Il passo verso la morte dell’autocoscienza etnico-politica e l’appiattimento su orizzonti nazional-generalisti è breve, se pensiamo all’autonomia come mero spazio di autodecisione fornito di risorse idonee allo scopo. Ma questa non è che la forma giuridica contingente di quell’anelito vitale di una comunità territoriale, che rivendica la propria diversità e pretende di autodeterminarsi per non rimanere assimilata, per garantirsi la sopravvivenza di un’identità originale contro l’omologazione altrimenti inevitabile. Senza questa aspirazione, l’autonomia perde ogni ragion d’essere e non rimane che un relitto istituzionale col fragile alibi del buongoverno. Se il nostro dialogo democratico rimuove i temi dell’identità, della lingua, della cultura, se obliteriamo una storia millenaria fatta di autoamministrazione e difesa delle prerogative locali contro i poteri centrali, se finiamo con l’appiattirci sulle (non esaltanti) prospettive della politica nazionale – destra o sinistra, sovranisti o europeisti, scontenti e populisti e rottamatori vari… beh, la nostra specialità diviene inutile e vuota.

Discorso che vale forse non soltanto per i fassani, bensì, mutatis mutandis, per l’intera Provincia Autonoma: il dibattito politico trentino, per non dire l’autocoscienza politica dei trentini, appaiono sempre più sovrapponibili a quelli di una qualsiasi provincia del nord Italia. Giusto con qualche denaro in più a disposizione, e la nostra “piccola Roma” un po’ meno lontana dalla periferia che siamo.
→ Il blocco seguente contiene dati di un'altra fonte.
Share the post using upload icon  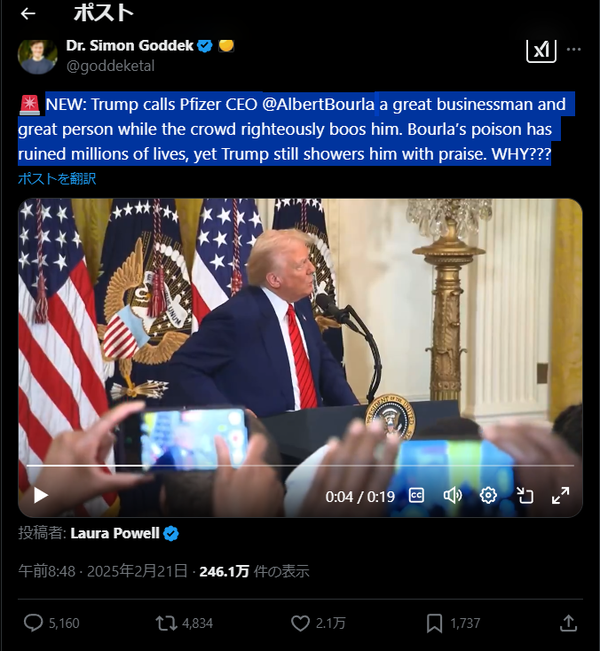point(568,623)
Per distinguerci in che cosa, rispetto ai veronesi o ai bergamaschi? In molti, giovani soprattutto, avrebbero difficoltà a trovare una risposta.

Se dunque è abbastanza chiaro come e perché gli autonomisti siano divenuti dei fantasmi e quanto sia difficile rianimarli, altrettanto evidente appare l’urgenza di recuperare lo spirito profondo dell’autonomismo e adattarlo alle nuove coordinate, prima che la nostra specialità veramente si riduca a puro privilegio dietro il paravento di una cartolina folkloristica.

E se la rivendicazione di un’originalità ormai riconosciuta e tutelata non può certo stare in cima all’agenda, dobbiamo portare i temi identitari dentro gli argomenti più importanti del dibattito attuale. Dobbiamo imparare a discutere di scelte economiche, di investimenti, di pianificazione territoriale, di modelli organizzativi misurandoli col metro della nostra storia, della nostra cultura, del nostro legame col territorio. Per percorrere strade diverse da quelle nazionali, con la priorità di conservare la nostra unicità – se vogliamo dare significato alla nostra autonomia e alla tutela della minoranza ladina. Il nuovo autonomismo dovrebbe quindi essere trasversale rispetto agli schieramenti e alle tematiche del dialogo democratico: un presidio di opposizione permanente contro ciò che ci omologa e uno stimolo continuo a riscoprire e valorizzare le nostre radici.

L’evoluzione fassana degli ultimi anni non lascerebbe ben sperare in questo senso. Però un segnale positivo c’è: il percorso di rinnovamento intrapreso dall’Union Autonomista Ladina. Dopo aver rischiato di soccombere alla propria vittoria, almeno una parte dello storico partito etnico autonomista prova a riorganizzarsi in una proposta dai contenuti inediti. Se saprà coniugare l’ardore identitario che porta nel DNA in un’alternativa concreta e locale sulle questioni che interessano la quotidianità politico-amministrativa della valle, forse aprirà una via agli autonomisti di domani.